What is the word that describes all the devices that express time?
noun: chronometer; plural noun: chronometers
an instrument for measuring time, especially one designed to keep accurate time in spite of motion or variations in temperature, humidity, and air pressure
I believe this is the largest category that encompasses every possible device whose function is to measure the passing of time.
"Timepiece" is the one that probably best describes the familiar kinds of time-keeping devices that a layperson is likely to encounter. And, to JamesK's point, there really is a staggering diversity of sub-species; in very many contexts, a more-precise term is better.
"Chronometer" is also what people call expensive watches. But, the expensive watch market is driven by a relatively small group of fabulously rich people who have more money than anyone could possibly spend in a lifetime, and we should not let their peacocking co-opt this term.
More usefully, anybody whose life literally depends on accurate timekeeping (e.g. divers and astronauts, who have to ration breathable atmosphere), will insist on a "chronometer," but those don't need to cost $100,000 (yes, really).
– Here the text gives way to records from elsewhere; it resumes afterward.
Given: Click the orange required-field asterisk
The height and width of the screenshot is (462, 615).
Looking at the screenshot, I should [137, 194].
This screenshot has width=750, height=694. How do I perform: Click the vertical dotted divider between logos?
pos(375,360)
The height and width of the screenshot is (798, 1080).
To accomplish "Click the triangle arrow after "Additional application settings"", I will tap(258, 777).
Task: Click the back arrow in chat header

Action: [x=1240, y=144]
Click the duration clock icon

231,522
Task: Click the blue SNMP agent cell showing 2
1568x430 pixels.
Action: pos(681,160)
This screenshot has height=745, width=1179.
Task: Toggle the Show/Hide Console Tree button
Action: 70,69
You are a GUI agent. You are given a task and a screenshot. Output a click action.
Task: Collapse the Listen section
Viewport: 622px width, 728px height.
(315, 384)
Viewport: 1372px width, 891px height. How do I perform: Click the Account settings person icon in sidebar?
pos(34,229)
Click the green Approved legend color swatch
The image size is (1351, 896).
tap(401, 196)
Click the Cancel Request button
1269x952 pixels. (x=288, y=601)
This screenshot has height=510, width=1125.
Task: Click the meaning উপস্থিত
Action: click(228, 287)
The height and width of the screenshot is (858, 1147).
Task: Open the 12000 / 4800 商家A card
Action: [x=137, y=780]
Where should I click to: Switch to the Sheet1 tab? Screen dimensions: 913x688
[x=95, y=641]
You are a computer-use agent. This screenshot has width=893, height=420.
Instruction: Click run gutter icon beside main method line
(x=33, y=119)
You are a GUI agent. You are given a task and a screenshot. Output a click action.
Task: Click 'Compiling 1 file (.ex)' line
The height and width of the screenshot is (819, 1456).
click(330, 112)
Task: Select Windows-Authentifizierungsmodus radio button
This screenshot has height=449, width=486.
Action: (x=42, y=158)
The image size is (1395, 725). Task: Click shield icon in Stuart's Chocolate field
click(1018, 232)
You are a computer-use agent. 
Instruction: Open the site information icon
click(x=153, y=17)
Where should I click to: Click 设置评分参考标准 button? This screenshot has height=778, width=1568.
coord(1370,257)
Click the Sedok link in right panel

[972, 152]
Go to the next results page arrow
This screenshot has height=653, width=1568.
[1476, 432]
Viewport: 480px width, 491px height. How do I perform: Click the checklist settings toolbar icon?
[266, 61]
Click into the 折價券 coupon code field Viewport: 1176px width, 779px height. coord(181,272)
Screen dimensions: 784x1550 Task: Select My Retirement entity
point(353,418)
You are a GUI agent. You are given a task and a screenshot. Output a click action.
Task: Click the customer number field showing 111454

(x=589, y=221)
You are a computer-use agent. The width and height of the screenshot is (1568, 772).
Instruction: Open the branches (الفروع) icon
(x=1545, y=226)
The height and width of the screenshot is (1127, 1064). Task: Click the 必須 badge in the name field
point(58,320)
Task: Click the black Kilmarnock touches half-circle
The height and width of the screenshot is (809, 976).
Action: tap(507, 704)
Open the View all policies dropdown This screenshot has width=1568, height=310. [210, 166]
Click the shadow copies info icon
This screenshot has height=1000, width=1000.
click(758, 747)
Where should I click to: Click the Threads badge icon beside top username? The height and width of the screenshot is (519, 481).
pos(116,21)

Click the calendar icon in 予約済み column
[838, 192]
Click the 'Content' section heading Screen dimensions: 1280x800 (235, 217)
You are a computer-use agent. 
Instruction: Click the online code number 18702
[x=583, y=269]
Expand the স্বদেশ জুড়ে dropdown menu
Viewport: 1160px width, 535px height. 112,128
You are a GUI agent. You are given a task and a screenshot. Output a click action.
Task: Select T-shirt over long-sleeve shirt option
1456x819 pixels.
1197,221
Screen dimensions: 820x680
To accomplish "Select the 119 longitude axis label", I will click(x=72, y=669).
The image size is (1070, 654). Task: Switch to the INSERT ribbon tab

There are words (gotube gives "timepiece") but these are relatively rare and technical. I suspect that in your language the distinction isn't usually made, and you are want to translate a sentence that uses this ambiguity from your language to English.
But if you write "I'm going to get my daughter a timepiece for her birthday." It will be very odd, even if it is the literal translation. "Timepiece" is technical and rather dated. It is used by people who insist that a "clock" must have a "bell" (see the etymology for why). If you want to write in natural sounding English, either choose "watch" or choose "clock", or write "watch or clock" (and perhaps rephrase).
I'm going to get my daughter a clock for her birthday, or perhaps a watch.
So this is my point. In English, watches, clocks, sundials and hourglasses are all "different", but "wallclocks" and "mantelpiece clocks" are types of clock. Wristwatch and pocket watch are types of watch. In other languages perhaps "watches" and "mantlepiece clocks" are the same, but wall clocks and sundials are different. Or "hourglasses" and "sundials" are the same, but watches are different... etc.
A "timepiece" is relatively technical term for sundials, clocks, watches: any device that lets you know the time. A clock is a large timepiece that may be hung on the wall, or stand on the floor or on a shelf. A watch is small timepiece that fits in a pocket or on a wrist. Clocks don't need to have chimes (even though their name comes from the Latin for "bell") and watches don't need to have alarms (despite the etymology). Timepieces can have bells or alarms, although the word is sometimes used by people who limit the word "clock" to "timepiece with a bell".
So, my advice: Use either "watch" or "clock" as appropriate.
And note that most young people actually don't use watches, they use their phone to tell the time.